- Leaders: Iskander Alaa Mahmoud Khaled
- Dates active: June 2018 – unknown
- Headquarters: Manbij, Aleppo Governorate, Syria (until 2024)
- Active regions: Aleppo and Idlib Governorates, Syria
- Ideology: Democracy Syrian nationalism
- Part of: Syrian Democratic Forces
- Wars: the Syrian Civil War

= Idlib Revolutionaries Brigade =

The Idlib Revolutionaries Brigade is an inactive armed Syrian group part of the Syrian Democratic Forces and associates itself with the Free Syrian Army, the group is mainly composed of individuals from the Idlib Governorate in northwestern Syria and opposes Turkey and its presence in Syria, as well as many of the groups it backs most of which are based or also operate in Idlib.

==Background==
The group was formed by 500 fighters a majority of whom are natives of Idlib from the Ahrar al-Zawiya Brigade in June 2018, and is affiliated with another SDF Arab faction, the Army of Revolutionaries which also uses Free Syrian Army imagery, to operate in Idlib on behalf of the Syrian Democratic Forces, while the group itself is headquartered in SDF-held Manbij in northeastern Aleppo.

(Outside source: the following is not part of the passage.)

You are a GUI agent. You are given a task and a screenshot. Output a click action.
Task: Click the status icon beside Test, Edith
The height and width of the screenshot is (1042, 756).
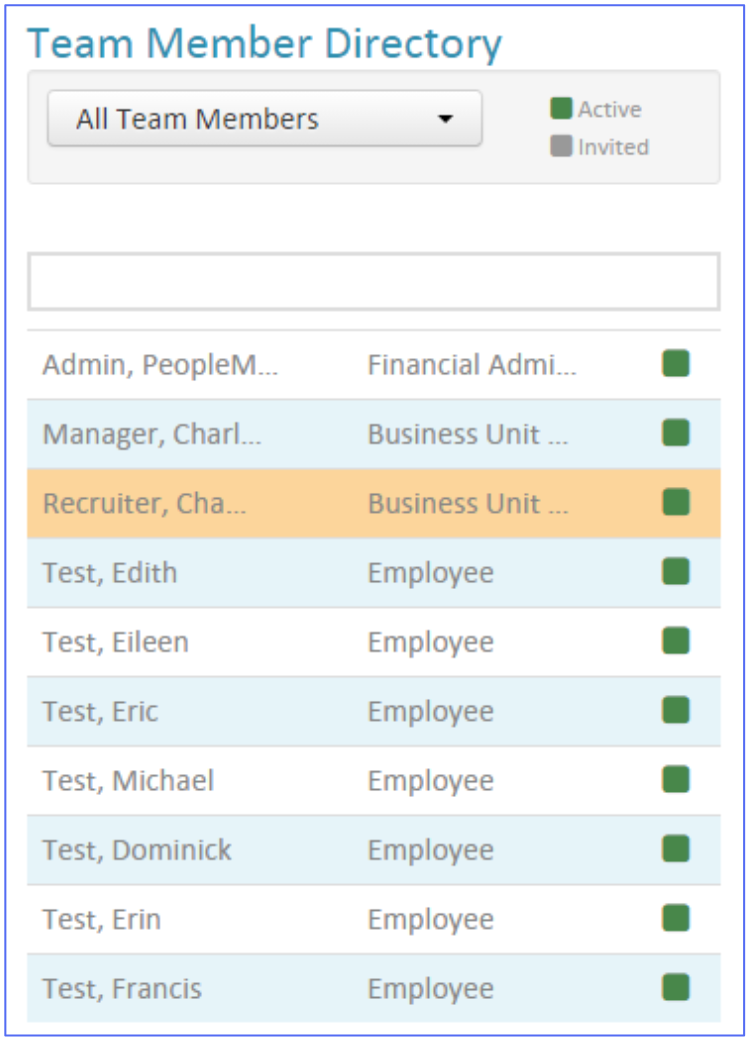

After the foundation of the group, the Syrian Democratic Forces released a statement saying the group was established to fight terrorists in Idlib and surrounding areas.

The group's spokesman Mahmoud Khaled stated that the group opposes reconciliation with the Syrian government led by Bashar al-Assad saying that the government does not work in the favor of Syria, but rather for the interests of Russia and Iranian-backed Shiite militias. Khaled also told journalists that the Syrian Democratic Forces had met with officials from Jordan, Saudi Arabia and the United Arab Emirates in Kobane, and said that the meeting was organized by the United States to help combat Iranian and Turkish influence in Syria, with the deployment of Arab soldiers in Syria.

The group's leader, Iskander Alaa claims that Turkey is protecting Hayat Tahrir al-Sham (HTS), which he believes is still al-Nusra, despite openly denouncing its link to al-Qaeda, changing its name and merging with other groups to form HTS, and that Russian-Turkish negotiations have failed, he also believes that military action is necessary to remove HTS from Idlib in order to stop Russian airstrikes in Idlib and he called upon Idlib's locals to join the Idlib Revolutionaries Front, fight against HTS and al-Qaeda.

==History==
On its Facebook, the group claims to be active in fighting against the Turkish military and allied rebel groups fighting against the Syrian Democratic Forces in northern Syria. On 2 December 2019 a statement was released by the Idlib Revolutionaries Brigade, that claimed that Turkey had committed a massacre in Tel Rifaat and called upon the European Union, United States and Russia to intervene against Turkey and its military operation in northern Syria.